Poland will vote whether to ban all abortions after a massive nationwide campaign that carefully avoided publicity abroad.
In particular, organizers sought to stay under the radar of heavily funded U.S. abortion advocates, fearing they would pour millions of dollars into fighting the Polish vote.
“After months of shielding the initiative from English media,” reports Patric B. Craine of LifeSiteNews.com, organizers of the campaign have gathered 600,000 voter signatures — six times the number needed. As a result, lawmakers “are preparing to vote this week on an historic bill that would enshrine total protection for children in the womb from the moment of conception.”
The organizers told Craine that they were worried that if the news broke in the English-speaking world, “pro-abortion foreign powers would have poured money into the country to oppose their popular efforts.”
To bring the abortion ban before Parliament under Poland’s political system, the sponsors needed to collect 100,000 signatures within three months. They got 600,000 in two weeks. The bill, which comes up for first reading in the Sejm, the Polish lower house of its parliament on Thursday, “is the result of a huge nation-wide grassroots initiative launched by Warsaw’s PRO Foundation and supported by the country’s bishops and a newly-formed pro-life parliamentary committee,” reported Craine.
“Abortion was first foisted on the deeply Catholic people of Poland after Hitler’s tanks stormed the country 70 years ago; but the demise of the Nazis was followed by decades of state-promoted abortion-on-demand under their Soviet successors,” writes Craine.
“This project is a chance to finally reject the heritage of Nazism and Communism which brought ‘legal abortion’ to Poland in the first place,” said Jacek Sapa of the PRO Foundation. “It was Hitler and Stalin who imposed it on Poles and it’s high time we clearly disassociate ourselves from those deadly ideologies.”
“The Church clearly teaches that it is the obligation of Catholics not to protect the current ‘compromise’ but to aim at complete protection of life,” said Cardinal Stanislaw Dziwisz, former personal assistant to the Polish-born late Pope John Paul II.
“This is a solution, which the Church calls for,” Dziwisz told Gosc Niedzielny, Poland’s largest opinion weekly. “I support all efforts aiming at improving the protection of human life.”
“Ever since the Communists were overthrown in 1989,” writes Craine, “Poland has labored to restore its cultural and religious heritage. As part of that project, in 1993 the country passed one of the most restrictive abortion laws in the West. Since then, abortions have fallen dramatically, with Ministry of Health data showing a drop from 82,000 abortions in 1989 to about 500 in 2008.

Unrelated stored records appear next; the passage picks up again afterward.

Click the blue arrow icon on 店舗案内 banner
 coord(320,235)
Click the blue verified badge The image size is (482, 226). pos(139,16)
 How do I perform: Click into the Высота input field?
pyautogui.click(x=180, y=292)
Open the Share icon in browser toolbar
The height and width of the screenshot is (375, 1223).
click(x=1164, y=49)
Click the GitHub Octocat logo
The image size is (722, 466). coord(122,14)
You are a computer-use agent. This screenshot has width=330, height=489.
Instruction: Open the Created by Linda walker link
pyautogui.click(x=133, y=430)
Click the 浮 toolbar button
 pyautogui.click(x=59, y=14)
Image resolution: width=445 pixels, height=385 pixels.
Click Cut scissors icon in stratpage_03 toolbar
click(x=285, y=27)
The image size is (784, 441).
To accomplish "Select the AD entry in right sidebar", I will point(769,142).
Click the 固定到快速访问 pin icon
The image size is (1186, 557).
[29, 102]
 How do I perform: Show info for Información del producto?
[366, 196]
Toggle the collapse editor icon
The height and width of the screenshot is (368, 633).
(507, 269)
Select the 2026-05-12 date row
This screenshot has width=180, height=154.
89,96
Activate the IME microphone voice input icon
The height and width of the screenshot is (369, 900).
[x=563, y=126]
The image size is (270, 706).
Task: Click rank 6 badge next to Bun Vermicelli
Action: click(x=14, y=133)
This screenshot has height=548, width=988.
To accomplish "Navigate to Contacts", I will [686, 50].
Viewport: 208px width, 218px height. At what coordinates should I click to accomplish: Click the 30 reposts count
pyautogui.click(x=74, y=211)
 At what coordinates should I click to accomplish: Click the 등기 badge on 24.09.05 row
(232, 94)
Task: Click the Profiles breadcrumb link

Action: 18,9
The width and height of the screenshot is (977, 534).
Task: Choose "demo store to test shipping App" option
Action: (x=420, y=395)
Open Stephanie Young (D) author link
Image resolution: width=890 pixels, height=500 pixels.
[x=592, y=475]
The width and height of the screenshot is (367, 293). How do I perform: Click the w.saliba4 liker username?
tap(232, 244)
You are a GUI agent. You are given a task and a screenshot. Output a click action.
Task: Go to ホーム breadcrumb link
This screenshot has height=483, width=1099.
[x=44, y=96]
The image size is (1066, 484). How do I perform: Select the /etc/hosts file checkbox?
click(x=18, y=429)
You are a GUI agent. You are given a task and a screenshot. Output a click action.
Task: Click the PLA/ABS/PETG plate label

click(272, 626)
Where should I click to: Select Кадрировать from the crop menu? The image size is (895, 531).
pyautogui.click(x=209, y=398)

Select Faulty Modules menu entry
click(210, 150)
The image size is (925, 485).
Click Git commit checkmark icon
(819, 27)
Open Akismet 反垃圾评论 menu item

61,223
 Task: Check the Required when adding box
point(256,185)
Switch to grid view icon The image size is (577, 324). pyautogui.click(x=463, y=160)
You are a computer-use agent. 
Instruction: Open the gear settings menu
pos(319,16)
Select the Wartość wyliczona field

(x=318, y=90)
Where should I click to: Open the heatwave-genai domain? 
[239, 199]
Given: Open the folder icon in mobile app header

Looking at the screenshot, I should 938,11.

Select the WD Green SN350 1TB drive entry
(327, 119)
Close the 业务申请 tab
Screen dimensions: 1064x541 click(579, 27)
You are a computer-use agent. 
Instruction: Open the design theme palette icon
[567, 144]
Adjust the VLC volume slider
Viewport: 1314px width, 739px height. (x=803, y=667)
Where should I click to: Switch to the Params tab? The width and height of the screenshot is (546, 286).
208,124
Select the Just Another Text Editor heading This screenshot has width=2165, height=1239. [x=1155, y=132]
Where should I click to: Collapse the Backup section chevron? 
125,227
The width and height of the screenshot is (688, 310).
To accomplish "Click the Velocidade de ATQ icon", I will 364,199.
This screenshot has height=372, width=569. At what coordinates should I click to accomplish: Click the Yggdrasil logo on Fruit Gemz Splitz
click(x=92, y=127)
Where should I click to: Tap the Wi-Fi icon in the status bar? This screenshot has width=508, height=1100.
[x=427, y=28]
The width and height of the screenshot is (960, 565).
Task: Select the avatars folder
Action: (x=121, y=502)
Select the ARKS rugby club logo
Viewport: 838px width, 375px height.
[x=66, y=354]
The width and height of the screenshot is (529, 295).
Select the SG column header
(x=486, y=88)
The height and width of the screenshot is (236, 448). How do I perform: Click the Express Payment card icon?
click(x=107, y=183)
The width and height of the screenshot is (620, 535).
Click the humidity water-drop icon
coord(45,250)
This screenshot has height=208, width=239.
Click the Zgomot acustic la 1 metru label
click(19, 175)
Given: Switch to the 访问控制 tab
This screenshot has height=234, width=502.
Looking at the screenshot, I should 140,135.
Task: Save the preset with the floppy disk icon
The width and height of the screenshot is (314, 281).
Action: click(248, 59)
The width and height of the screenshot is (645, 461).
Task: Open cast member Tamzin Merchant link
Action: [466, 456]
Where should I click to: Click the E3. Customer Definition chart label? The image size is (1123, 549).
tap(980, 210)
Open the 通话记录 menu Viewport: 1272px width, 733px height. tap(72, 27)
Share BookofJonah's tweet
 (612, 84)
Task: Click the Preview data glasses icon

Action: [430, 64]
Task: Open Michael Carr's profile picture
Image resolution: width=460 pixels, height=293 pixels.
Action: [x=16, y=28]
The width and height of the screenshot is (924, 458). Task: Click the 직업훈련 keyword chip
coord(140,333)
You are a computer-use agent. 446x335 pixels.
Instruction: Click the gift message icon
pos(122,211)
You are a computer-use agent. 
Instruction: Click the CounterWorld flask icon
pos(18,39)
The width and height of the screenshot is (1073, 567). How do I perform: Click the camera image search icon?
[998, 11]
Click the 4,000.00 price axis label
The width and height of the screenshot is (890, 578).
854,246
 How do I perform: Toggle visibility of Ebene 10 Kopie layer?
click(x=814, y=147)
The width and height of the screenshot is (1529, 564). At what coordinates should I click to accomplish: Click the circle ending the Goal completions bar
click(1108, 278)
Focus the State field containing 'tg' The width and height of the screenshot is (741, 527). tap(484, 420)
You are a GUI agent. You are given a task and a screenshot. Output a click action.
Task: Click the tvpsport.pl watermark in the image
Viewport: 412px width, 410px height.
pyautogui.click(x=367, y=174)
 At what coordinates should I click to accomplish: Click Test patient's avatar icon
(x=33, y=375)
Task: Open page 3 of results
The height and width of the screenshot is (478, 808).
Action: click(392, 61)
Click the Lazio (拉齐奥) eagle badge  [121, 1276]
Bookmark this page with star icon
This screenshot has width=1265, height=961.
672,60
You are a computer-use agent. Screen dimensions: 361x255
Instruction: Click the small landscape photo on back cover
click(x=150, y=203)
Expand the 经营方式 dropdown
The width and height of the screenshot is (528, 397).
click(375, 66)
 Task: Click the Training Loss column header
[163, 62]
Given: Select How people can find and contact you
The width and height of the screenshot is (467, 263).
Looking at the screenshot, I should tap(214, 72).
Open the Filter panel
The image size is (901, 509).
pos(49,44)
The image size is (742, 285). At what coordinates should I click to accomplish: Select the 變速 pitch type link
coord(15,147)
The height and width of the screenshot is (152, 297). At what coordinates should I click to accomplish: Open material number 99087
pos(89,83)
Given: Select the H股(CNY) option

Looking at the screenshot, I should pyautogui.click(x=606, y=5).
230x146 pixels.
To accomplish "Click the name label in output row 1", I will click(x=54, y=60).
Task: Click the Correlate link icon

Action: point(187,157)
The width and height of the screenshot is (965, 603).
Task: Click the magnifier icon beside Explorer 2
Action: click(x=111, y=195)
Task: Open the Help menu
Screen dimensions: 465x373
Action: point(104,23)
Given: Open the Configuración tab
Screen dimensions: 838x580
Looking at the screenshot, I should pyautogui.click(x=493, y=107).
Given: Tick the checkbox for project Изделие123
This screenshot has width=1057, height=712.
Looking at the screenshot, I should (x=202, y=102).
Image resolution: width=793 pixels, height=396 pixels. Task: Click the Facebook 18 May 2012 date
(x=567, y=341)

“Under the current law, abortions can only be obtained where the child is diagnosed with a serious defect or disease, where the mother is diagnosed with a health problem, or where the pregnancy resulted from ‘illegal activity.’
“However,” writes Craine, “the law and its exceptions are often abused by pro-abortion doctors. ‘Defect’ can be deemed to include something as minimal as cleft palate, and though abortions are only supposed to take place up to the point of viability, or about 24 weeks, in practice doctors can fudge the dates. Further, though pregnancies resulting from “illegal activity” would seem to refer to pregnancies that are the result of rape or incest, it can also be applied to teen pregnancies on the basis that the law forbids sex with a person under 15 years of age.”
Under the law, doctors caught performing illegal abortions face up to 3 years imprisonment, or up to 8 years in cases where the child was viable and would have survived outside the womb. The same penalties are applied to anyone who pressures a woman into abortion, or helps her obtain one.
The mother faces no penalties.
The bill will be debated in the Sejm at first reading on Thursday, with a vote to decide its fate on Thursday or Friday. If it gets 50 percent plus one vote, then it will move to committee for consideration, and then back to the Sejm for a second and then third vote.
It would then go to the Senate for a vote before Poland’s president signs it into law.